Aruba Tax System



Overview tax laws

  • Corporate Income Tax

    Corporate income tax is levied over the profit of an enterprise conducted in Aruba in the form of either an Aruba legal entity (via for example a corporation or a limited liability company) or a permanent establishment/ permanent representative of a foreign entity. The corporate income tax rate is 25%.

  • Dividend Withholding Tax

    Upon distribution of a dividend, in principle 10% dividend withholding tax is due. The rate is 5% in case the shares of the paying entity or the shares of the shareholder are directly, for at least 50% of the shares and voting rights, listed at a qualified stock exchange. The rate is 0% if the shares form a participation for the shareholder as per the corporate income tax law, if the profits are derived by a qualifying IPC or a free zone entity, or in case it relates to dividends received from a tax holiday period.

  • Foreign Exchange Commission

    Foreign exchange commission (hereinafter: FEC) is due when a resident makes a payment abroad. The rate is set at 1.3% of the payment abroad.

  • Gaming Tax

    The gaming tax is due on all games of chance, including slot machines, table games and bingo. Lottery tickets are excluded. Although there are different discussions ongoing to change it from a tax based on the drop to a tax based on the win, due to a specific formula for slot machines it is essentially already a tax based on the win. The casino’s and organizers of the games of chance are responsible for the payment of the gaming tax, although such licenses are generally held by the hotels.
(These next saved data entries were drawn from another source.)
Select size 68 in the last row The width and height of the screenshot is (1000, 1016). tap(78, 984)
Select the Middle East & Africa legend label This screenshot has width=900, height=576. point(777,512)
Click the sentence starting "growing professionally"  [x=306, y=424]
  • Ground and Transfer Tax

    Ground tax is due when an individual or entity owns the legal title of a real estate in Aruba. Upon the transfer of real estate, transfer tax will be due. This is not the case if the shares in a company that owns the real estate are sold; in that event no transfer tax is due.

  • Personal Income Tax

    If an individual is considered to be a resident of Aruba – residency to be determined by the circumstances – the individual is subject to personal income tax on his world-wide income. If the individual conducts an enterprise, different regulations apply to determine the taxable income, which regulations are similar to the corporate income tax (we refer to our “highlights corporate income tax”). A non-resident of Aruba is only subject to personal income tax on Aruba over certain sources of income.

  • Social Security

    Social security premiums are levied in connection with the wage tax. Aruba knows six (6) different social security taxes, being (i) Old age pension and widow & orphans pension insurance, (ii) Mandatory Pension for employees, (iii) General health insurance, (iv) Sickness insurance, (v) Accident insurance and (vi) Cessantia.
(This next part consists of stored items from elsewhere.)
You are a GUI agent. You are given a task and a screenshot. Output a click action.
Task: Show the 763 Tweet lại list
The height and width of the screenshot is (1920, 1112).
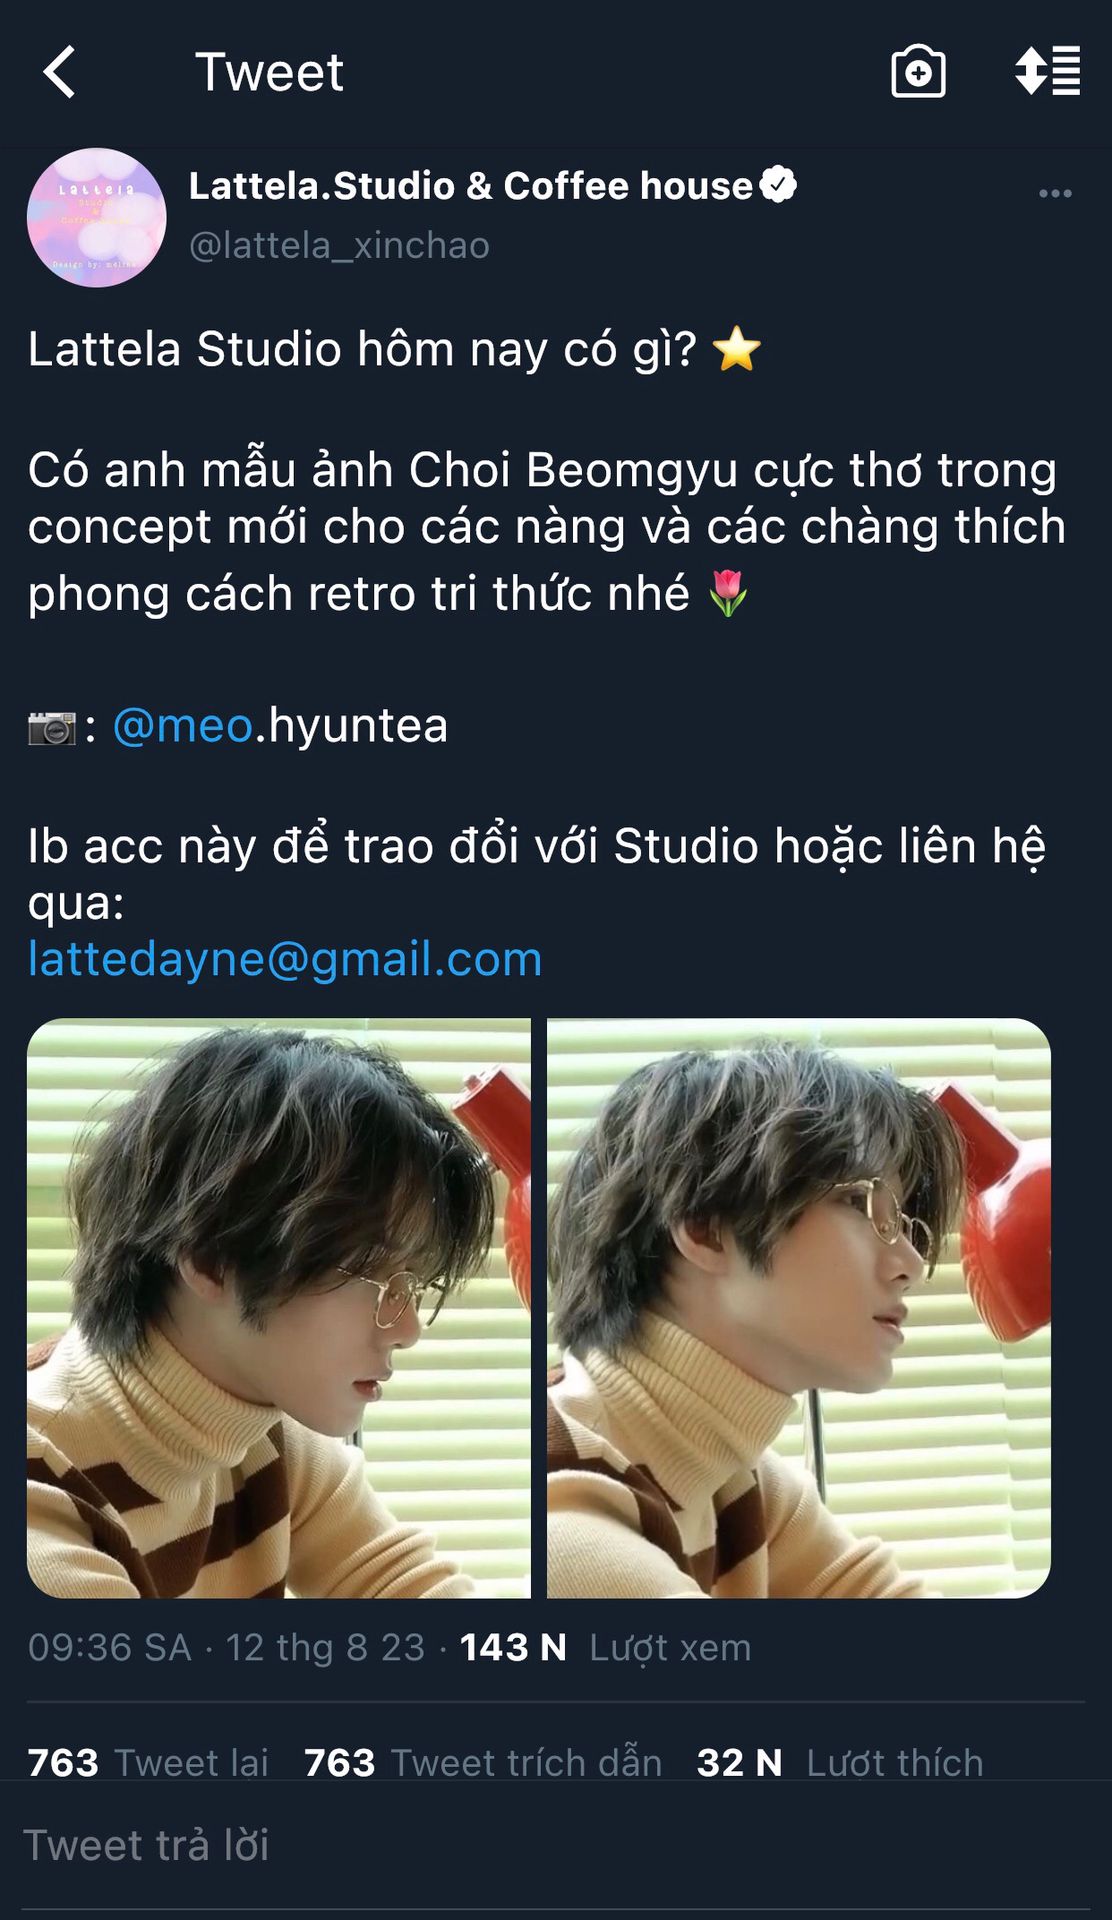click(148, 1762)
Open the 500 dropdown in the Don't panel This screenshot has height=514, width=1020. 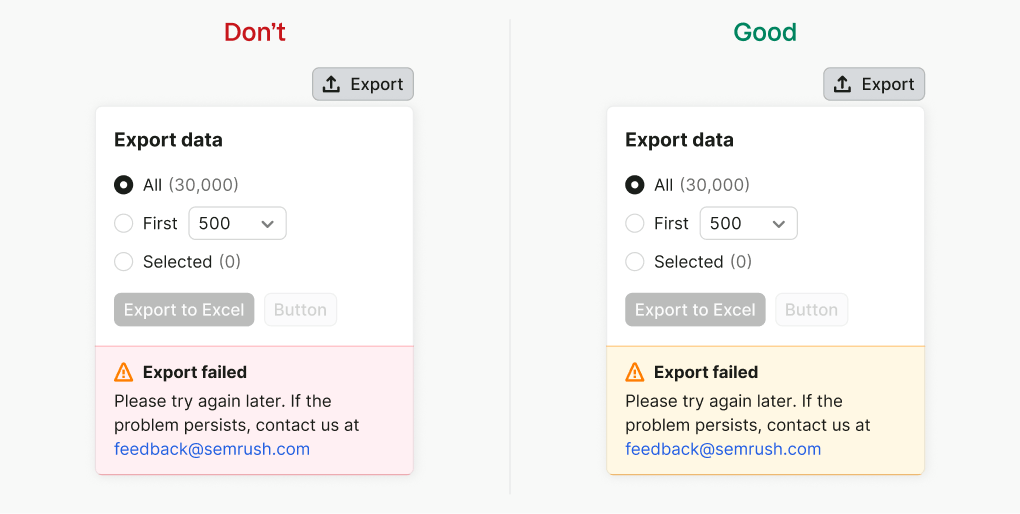pos(237,223)
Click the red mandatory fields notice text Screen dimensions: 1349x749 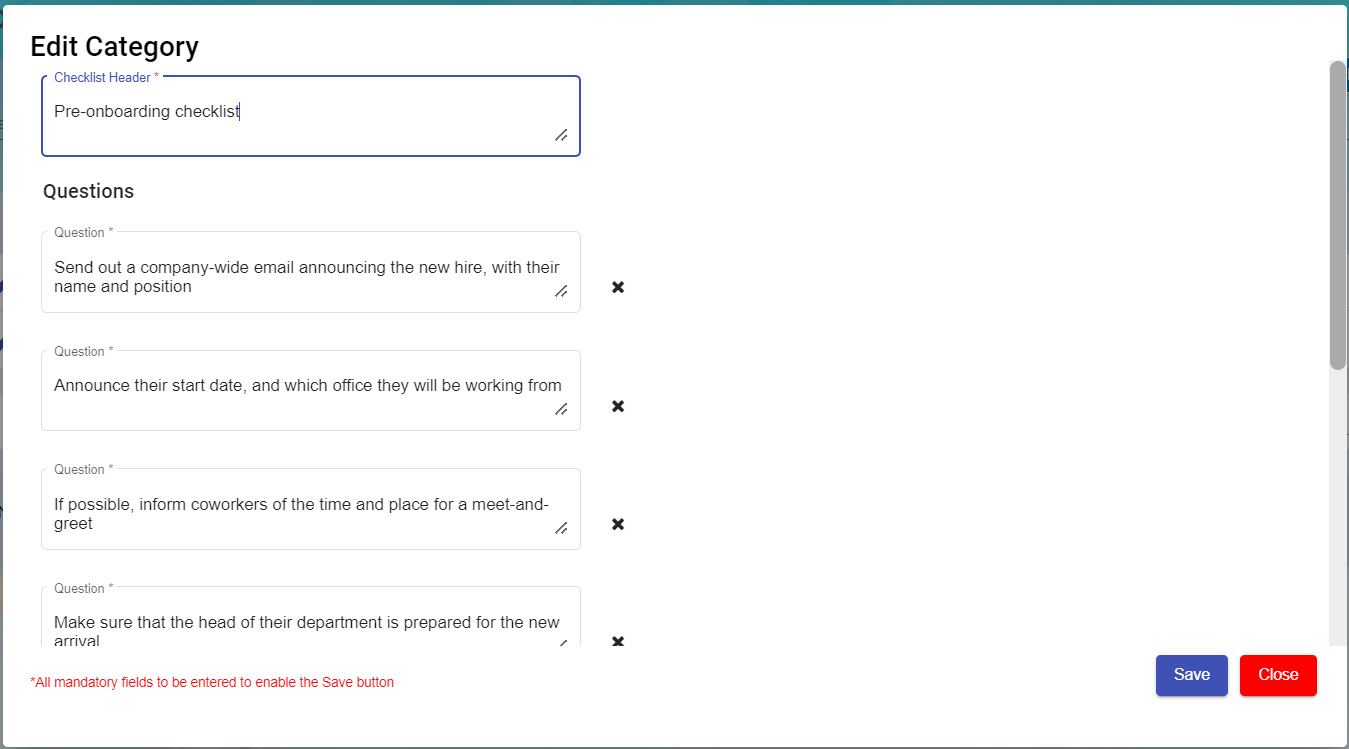click(212, 683)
  • Tourist & Environmental Levy

    The Tourist Levy replaced the old room tax system. The tourist levy is paid by the hotel guest, but is collected and paid by the hotels to the Aruba Tourism Authority, which uses the funds for a.o. marketing purposes. As per August 1, 2013, an environmental levy (“bijzondere belasting verblijf”) was introduced.

  • Turnover Tax

    Subject to turnover tax (“belasting op bedrijfsomzetten”), hereinafter: BBO, and health tax (“bestemmingsheffing AZV”) are entrepreneurs that in the course of their enterprise supply goods or render services in Aruba. The taxable base consists of all remunerations (in cash or in kind) received by the entrepreneur for the supply of goods or the rendering of services in Aruba. The rate is set on 1.5% for BBO and 2% for BAZV. Although it are different taxes, their tax bases and other characteristics are similar.

  • Wage Tax

    Wage tax is levied on the employment income of an individual, and is a pre-levy to the individual income tax. The social security is levied in connection with the wage tax (we refer to our “highlights social security”).

Special regimes

  • Exempt Company

    The exempt company is company that if the activities are restricted to certain pre-defined areas, the profits generated with these activities are tax exempt on Aruba. An Aruba exempt company (AVV), a corporation (NV) or a limited liability company (VBA), are all eligible for this regime. The exempt company remains subject to corporate income tax, i.e. a corporate income tax return needs to be filed if issued, but its profits are exempt.

  • Free Zone Company

    The free zone is a special designated area on Aruba for activities abroad (export). It is however possible for services to be situated outside the designated areas by special decree, but no exemption from import duties can then be obtained.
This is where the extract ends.